ExUnion - Tagged Unions for Elixir. Just that

ExUnion is meant to be a lightweight, elixir-y implementation of tagged unions (also called variant, discriminated union, sum type, etc.).

While conventionally Elixir tends to promote using tuples to model tagged unions - the {:ok, ...} | {:error, ...} pattern being a good example of that - this approach arguably lacks expressiveness, especially when modeling non-trivial unions. An alternative is to employ structs to model the individual cases of a tagged union, which works nicely but has the disadvantage of requiring significant boilerplate code.

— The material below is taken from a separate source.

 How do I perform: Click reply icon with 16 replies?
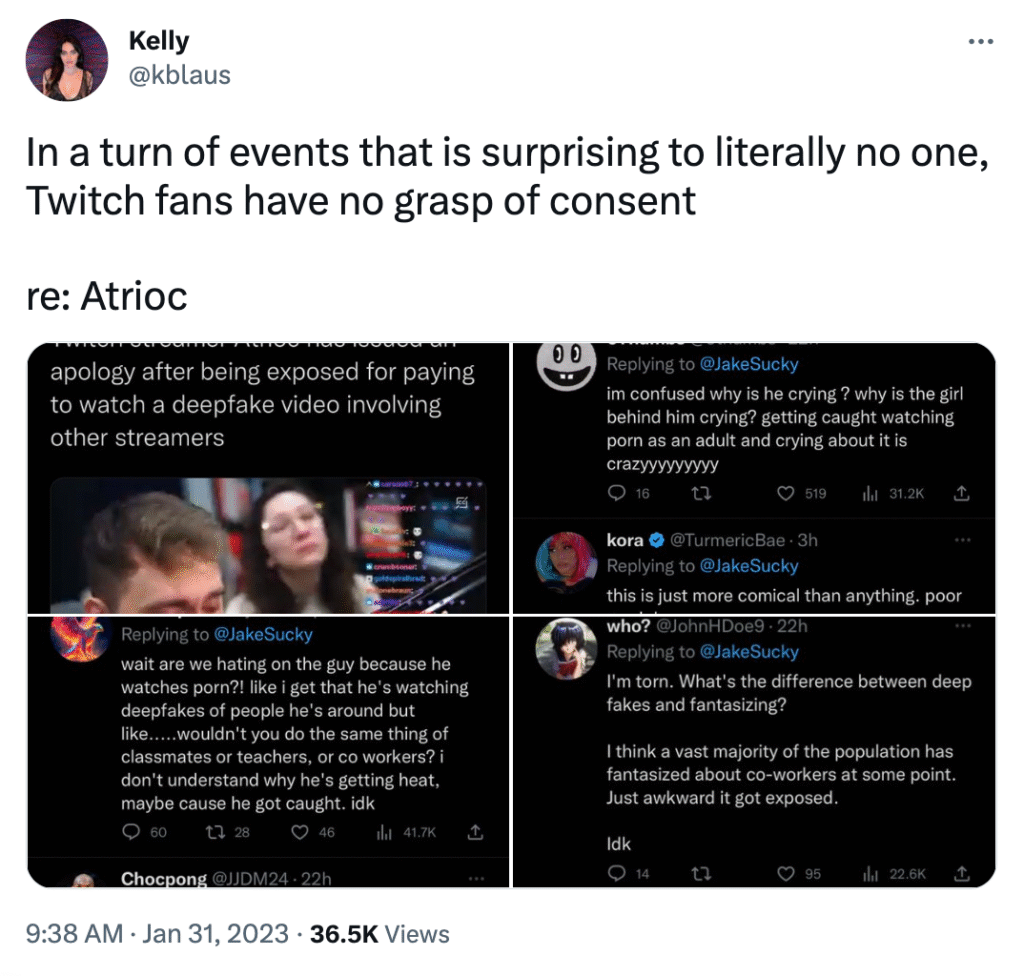(x=617, y=493)
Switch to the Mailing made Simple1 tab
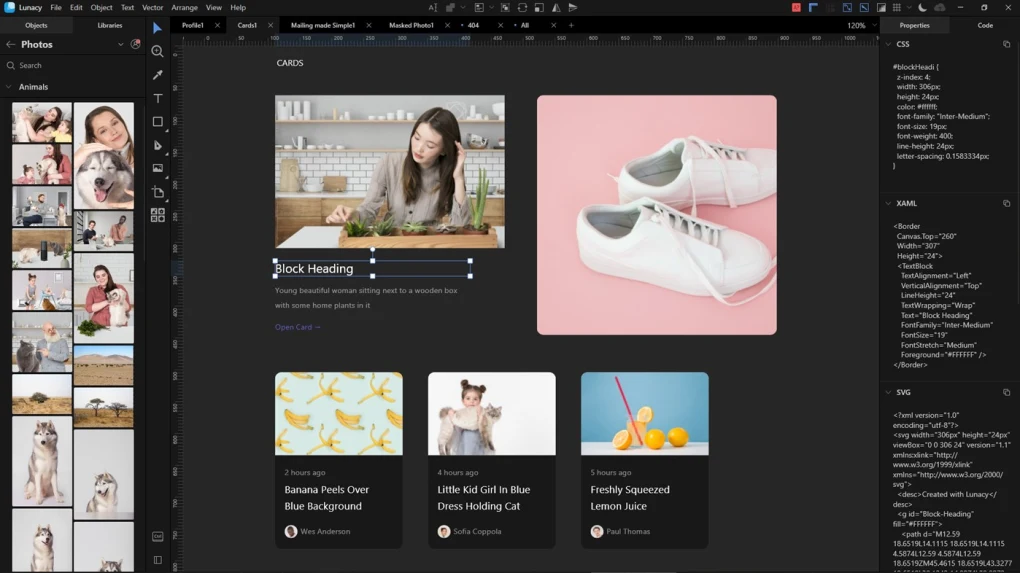The width and height of the screenshot is (1020, 573). tap(322, 26)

ExUnion attempts to bridge this gap by generating the necessary boilerplate (and a bit more) through a concise albeit opinionated DSL. Below the following links you can see an example for an idea on how you might use ExUnion.

defmodule Maybe do
  import ExUnion

  defunion some(value) | none
end

iex> Maybe.none()
%Maybe.None{}

iex> Maybe.some("string!")
%Maybe.Some{value: "string!"}

# Requiring is necessary since `is_maybe` is a guard (defguard)
iex> require Maybe
iex> Maybe.is_maybe("What's the meaning of life, the universe, and everything?")
false
iex> Maybe.is_maybe(42)
false
iex> Maybe.is_maybe(Maybe.none())
true

For more examples take a look at the project’s README.

15 Likes

Pretty nice, I do like it.

Is the following usage considered asserting on information that’s an implementation detail? Or this is exactly how your library should be used when it comes to pattern matching?

def do_stuff_with(%Maybe.None{}), do: :dont_do_anything
def do_stuff_with(%Maybe.Some{...}), do: :do_the_thing
2 Likes

That’s exactly how it’s supposed to be used. It’s also why the generated code contains type specs to more readily reveal the underlying structure.

Guess I could be more explicit in the docs about that.

1 Like

The docs are good, I am simply making sure because e.g. Ecto still has some structs whose fields are well-known but it’s still not recommended to rely on them always being there. Hence my question.

Thanks for clarifying. :+1:

1 Like

v0.1.1 - Resolve dialyzer warnings

Changed

  • #2: Resolve dialyzer warnings

Link to GitHub release

Thanks for the splendid library! Now the choice types can be expressed even shorter than in F# (comparing to the examples from Domain Modeling Made Functional book by Scott Wlaschin).

1 Like

v0.1.2 - Include .formatter.exs in the published package

Changed

  • Included .formatter.exs in the published package to enable import_deps: [:ex_union]

Link to GitHub release

This seems like a nice library.

One thing I’m wondering is how to do custom validations. For example in your color example:

defmodule Color do
  import ExUnion

  defunion hex(string :: String.t)
           | rgb(red :: 0..255, green :: 0..255, blue :: 0..255)
           | rgba(red :: 0..255, green :: 0..255, blue :: 0..255, alpha :: float)
           | hsl(hue :: 0..360, saturation :: float, lightness :: float)
           | hsla(hue :: 0..360, saturation :: float, lightness :: float, alpha :: float)
end

Let’s say I wanted to validate that the hex value passed in has the correct format.

So is there a way to create a custom constructor for the Color.hex?

Not yet, it’s one of the things I’d like to explore, in addition to protocol derivation.